• Document passage

·····

The recipe for creating a habitable planet turns out to be surprisingly simple: Just add water—and atmospheric gases. Mars has both, relics from four billion years ago when the planet was warm and wet. “When it comes to Mars, and only Mars, the notion of terraforming is no longer in the realm of science fiction,” says NASA astrobiologist Chris McKay. Humans could warm the planet and restore a thick atmosphere in a matter of decades, but producing breathable levels of oxygen would take 100,000 years with today’s best technology: plants. New inventions could, in theory, speed that along too. “Living off the land is going to be essential for long-term human explorers beyond Earth,” says Laurie Leshin, a geochemist on the Mars Curiosity team. “We have to figure out how to do this stuff.”
1) Step One: Raise the Temperature
The temperature on Mars hovers around -80°F, but we could raise it by introducing greenhouse gases. “We know how to warm up planets,” McKay says. “That’s what makes terraforming Mars possible.” Martian soil holds the building blocks of perfluorocarbons (PFCs), and we could build factories to extract them using high heat. Pumping PFCs into the Martian atmosphere would kick-start warming, and as the planet’s surface thawed, it would release carbon dioxide frozen into the polar ice caps and soil. That gas would then accelerate warming by trapping reflected solar energy, just as it does on Earth.

·····

• Collected material
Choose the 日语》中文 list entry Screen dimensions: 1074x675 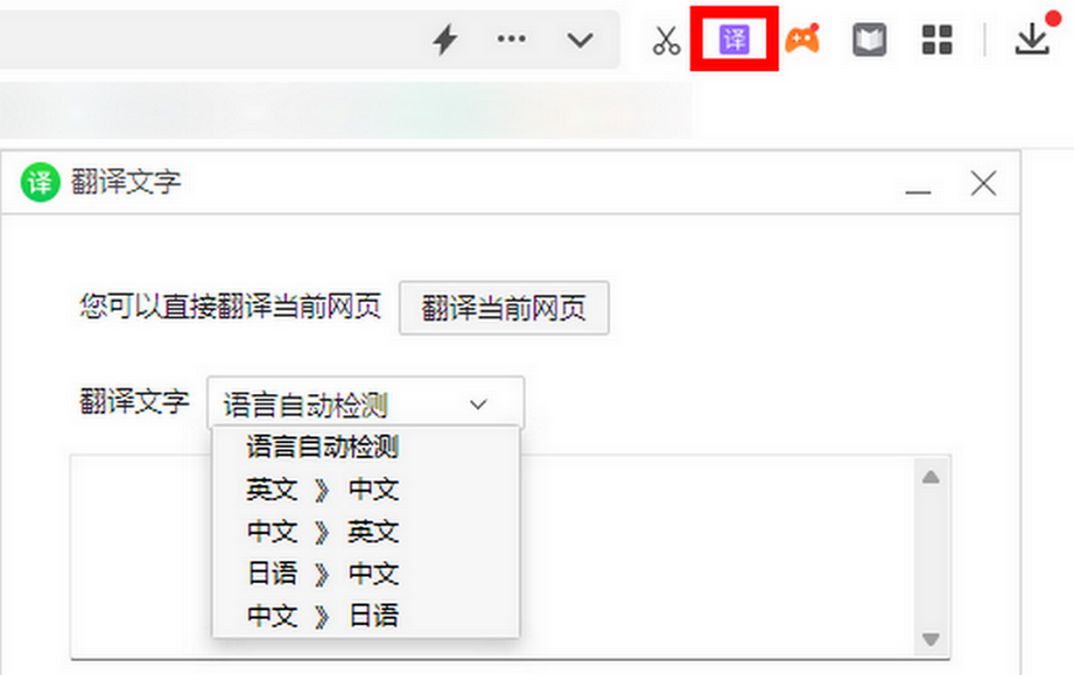coord(322,574)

·····

• Tasks
1/ Write out the passage on terraforming Mars verbatim, starting with "1) Step One: Raise" and going on through "does on Earth.".
2/ Resume the passage on terraforming Mars, carrying it forward from its last sentence.

• Answers for the exercise
1/
1) Step One: Raise the Temperature
The temperature on Mars hovers around -80°F, but we could raise it by introducing greenhouse gases. “We know how to warm up planets,” McKay says. “That’s what makes terraforming Mars possible.” Martian soil holds the building blocks of perfluorocarbons (PFCs), and we could build factories to extract them using high heat. Pumping PFCs into the Martian atmosphere would kick-start warming, and as the planet’s surface thawed, it would release carbon dioxide frozen into the polar ice caps and soil. That gas would then accelerate warming by trapping reflected solar energy, just as it does on Earth.

2/
2) Step Two: Build the Atmosphere
Today, the Martian atmosphere is only about 1 percent as thick as Earth’s, but scientists believe it was once much thicker. Building it to 30 percent would be enough to keep water in liquid form. In November, the Maven satellite will sample the planet’s upper atmosphere to find out how its gases escaped. If CO2 reacted with elements on Mars’s surface, locking it in soil, that would bode poorly for terraforming. The same fate would likely befall any we release, says Bruce Jakosky, Maven’s lead scientist. But if ultraviolet rays or solar wind destroyed gases or blew them away, building an atmosphere may be possible. Those processes were more powerful in the past, when the sun was younger.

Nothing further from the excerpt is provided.